The Abbey Pumping Station is a museum of science and technology in Leicester, England, on Corporation Road, next to the National Space Centre. With four working steam-powered beam engines from its time as a sewage pumping station, it also houses exhibits for transport, public health, light and optics, toys and civil engineering.

==Sewage pumping station==
The building was constructed in 1891 by Leicester Corporation on the north side of Leicester, alongside the River Soar, as a pumping station used to pump the town's sewage to the sewage farm at Beaumont Leys. The grand Victorian building, designed by Stockdale Harrison (Leicester architect) in 1890, houses four Woolf compound beam engines built by Gimson and Company of Leicester. The first attempt to respond to the population's sewage disposal was in 1850 when piped water made water closets possible, and Thomas Wicksteed designed and built sewers leading to a sedimentation and deodorisation treatment works on the northern, downstream, edge of the town. Limited capacity and high costs meant that a Pail closet system continued to be used for poorer neighbourhoods. As the town expanded so did the problems of pollution in the River Soar from the treatment works. Disposal of the night soil from the pail closets, via railway wagons and canal barges, caused complaints of smell and pollution. A new solution was needed and the answer was to pump everything to a sewage farm on higher ground at Beaumont Leys. The Abbey Pumping Station replaced a smaller facility at Knighton. The pumping station was fed by two main trunk sewers, one from the East of the city that ran under Bruin Street and then under the Grand Union Canal, and another that ran along the route of Abbey Lane and then across fields.

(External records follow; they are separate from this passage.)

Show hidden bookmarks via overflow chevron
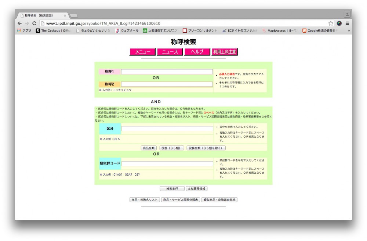The width and height of the screenshot is (367, 241). 349,30
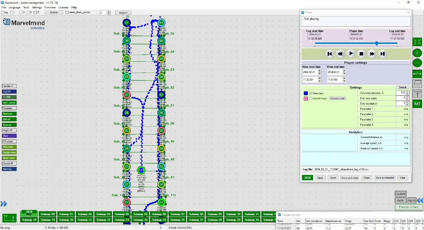Open the Tools menu
The width and height of the screenshot is (424, 230).
pyautogui.click(x=26, y=7)
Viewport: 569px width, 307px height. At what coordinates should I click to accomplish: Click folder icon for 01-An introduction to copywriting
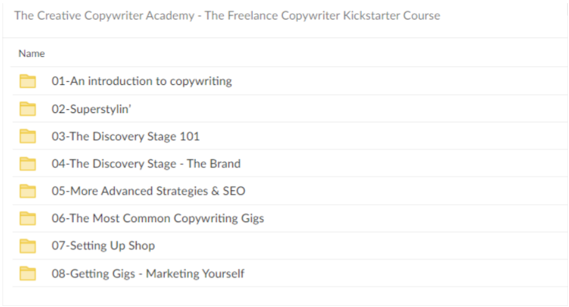tap(27, 81)
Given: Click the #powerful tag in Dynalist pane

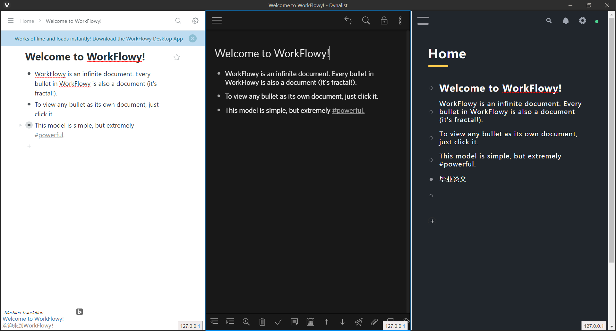Looking at the screenshot, I should 348,111.
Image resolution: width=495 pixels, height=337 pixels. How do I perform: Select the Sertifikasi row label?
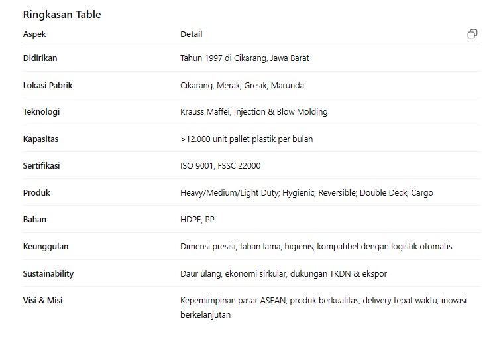tap(41, 165)
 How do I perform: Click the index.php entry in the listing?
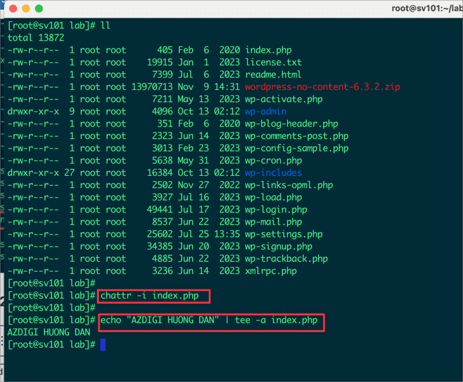point(268,50)
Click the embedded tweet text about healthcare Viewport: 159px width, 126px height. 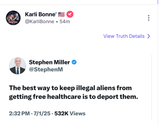pyautogui.click(x=73, y=92)
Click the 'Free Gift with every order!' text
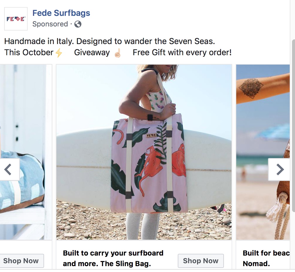Viewport: 295px width, 272px height. click(182, 53)
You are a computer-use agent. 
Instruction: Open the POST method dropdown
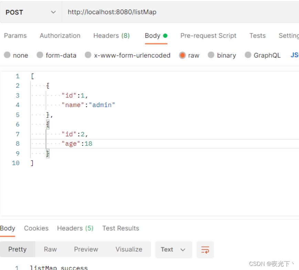point(31,12)
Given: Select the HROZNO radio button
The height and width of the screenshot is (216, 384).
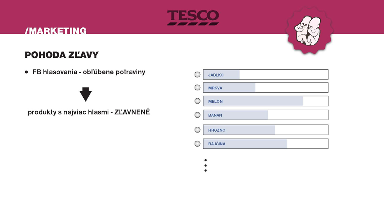Looking at the screenshot, I should pos(197,130).
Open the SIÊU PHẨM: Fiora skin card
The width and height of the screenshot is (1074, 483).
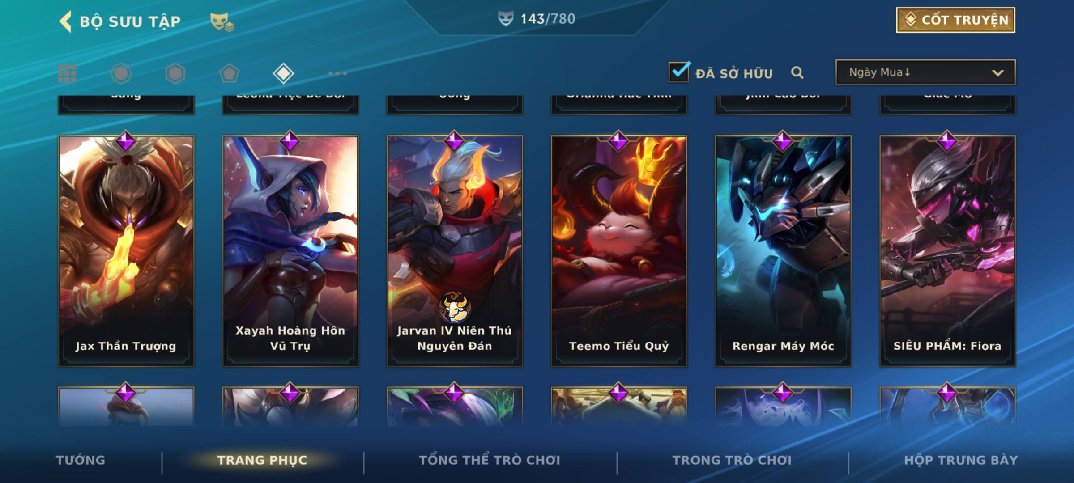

By 1912, the 2,000-acre sewage farm and pumping capacity of up to 20 million gallons a day was insufficient to meet the needs of the growing city, with 130 miles of new sewers built since the station opened, and extensions were agreed. In 1939 a ram pump was installed, reportedly the largest of its kind in Europe at the time. The station continued pumping Leicester's sewage until 1964, when electric pumps took over, and within a few years the Wanlip Sewage Treatment plant took over and the pumping station was no longer needed.

==Museum==
In 1972 the building re-opened as a museum of science and technology, run by Leicestershire Museums. The huge beam engines were retained intact, and were gradually restored to full working order. It is one of several historic pumping stations which have been preserved. Leicester City Council became a unitary authority in 1997 and the Abbey Pumping Station is one of the museums that is within their jurisdiction.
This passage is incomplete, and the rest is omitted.